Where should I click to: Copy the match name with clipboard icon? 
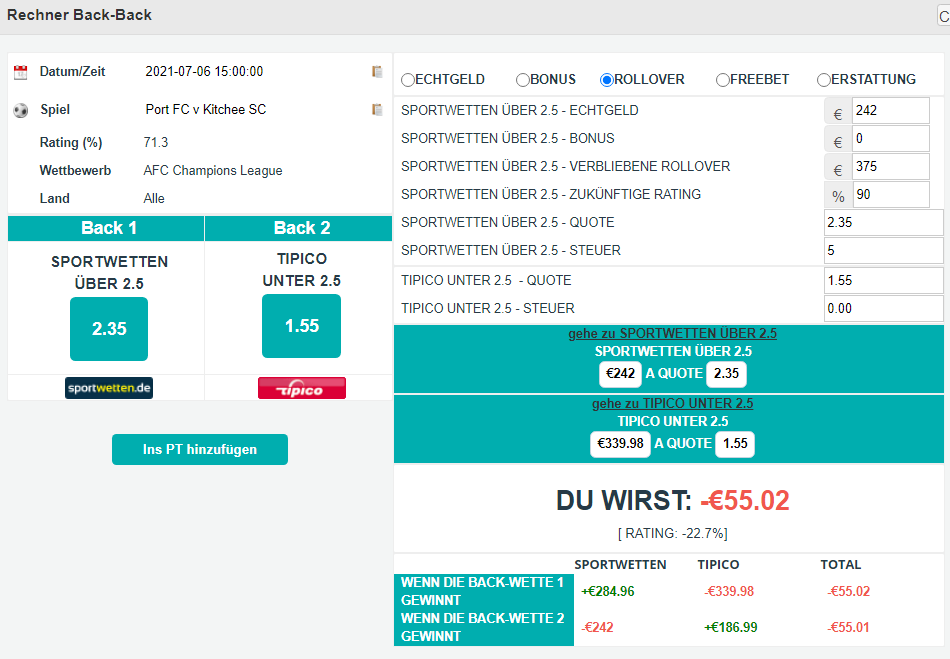click(x=377, y=110)
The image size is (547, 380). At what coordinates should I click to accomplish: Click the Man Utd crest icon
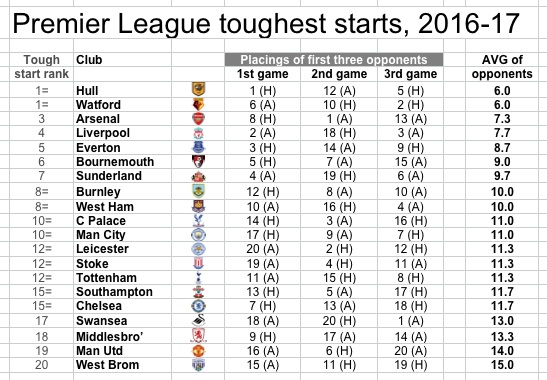pyautogui.click(x=198, y=351)
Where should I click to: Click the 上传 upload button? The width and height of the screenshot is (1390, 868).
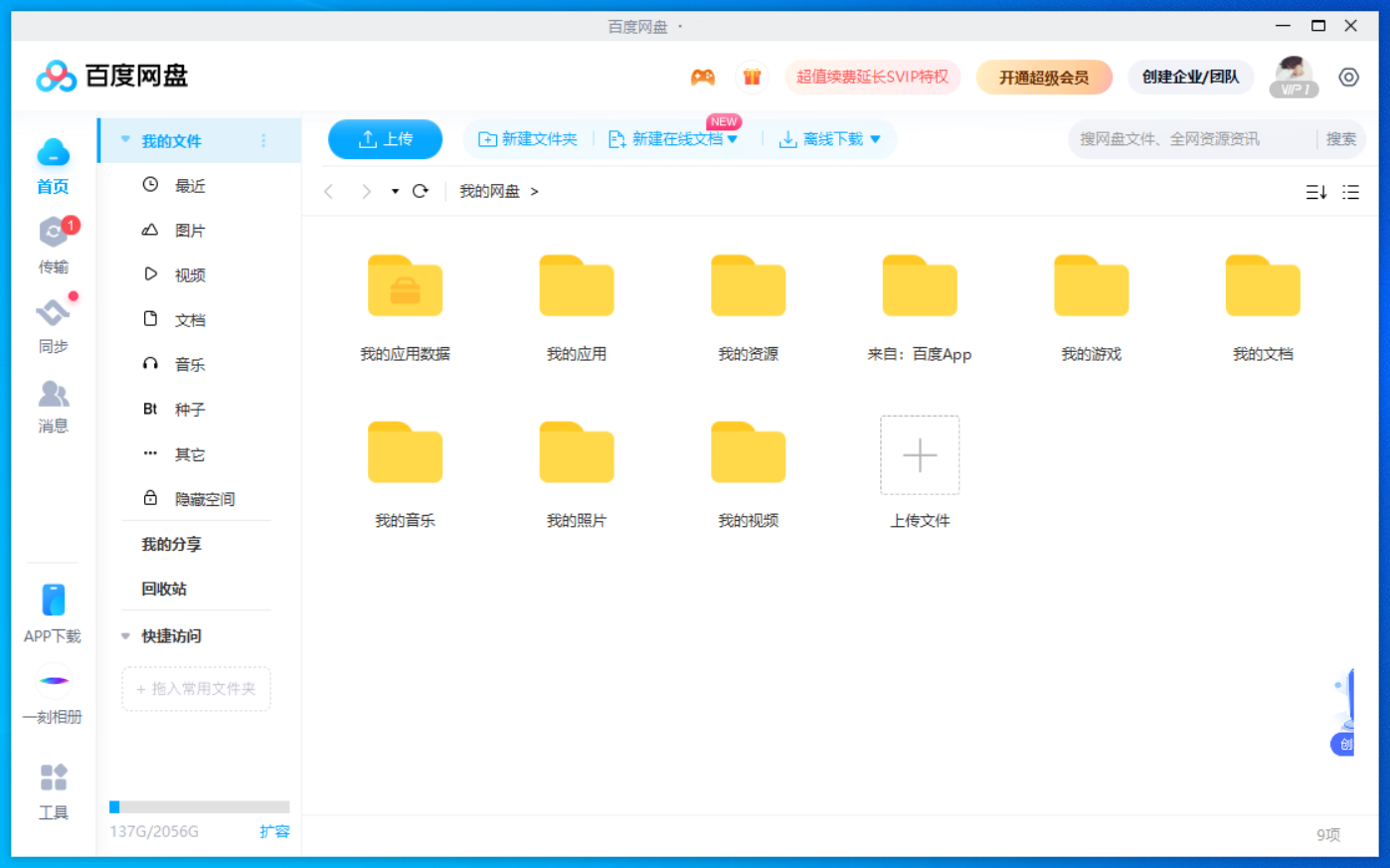pyautogui.click(x=385, y=139)
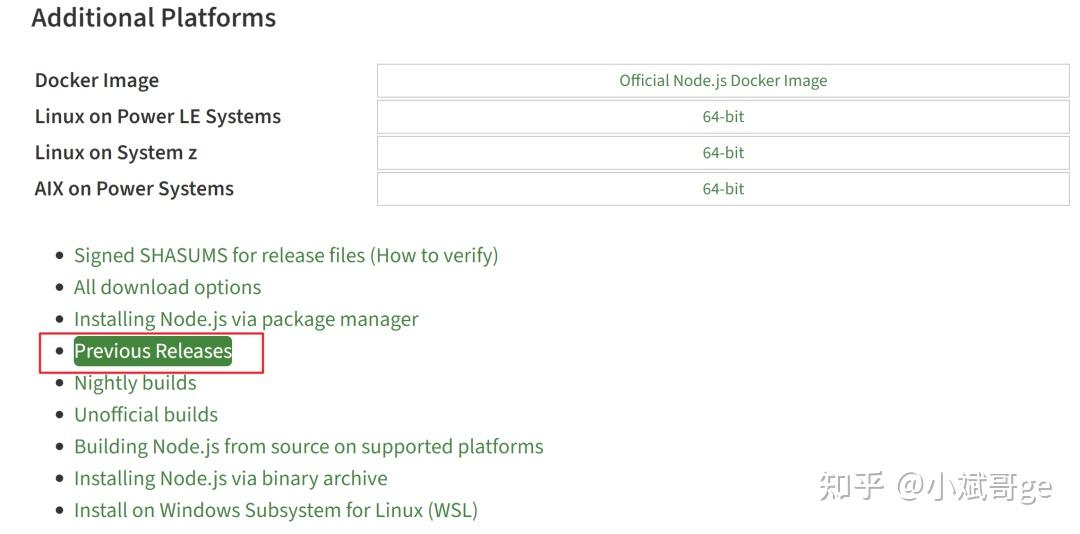
Task: Open Installing Node.js via package manager
Action: 246,319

▶ [REQUIRED WORK]: None of the pictures should appear, though every line of the data above must be reproduced exactly.

▶ [YOUR SOLUTION]:
Where should I click to: Copy the match name with clipboard icon? 
click(x=377, y=110)
The image size is (547, 380). At what coordinates should I click to accomplish: Click the Man Utd crest icon
pyautogui.click(x=198, y=351)
Where should I click to: Click the 上传 upload button? The width and height of the screenshot is (1390, 868).
pyautogui.click(x=385, y=139)
Task: Open Installing Node.js via package manager
Action: 246,319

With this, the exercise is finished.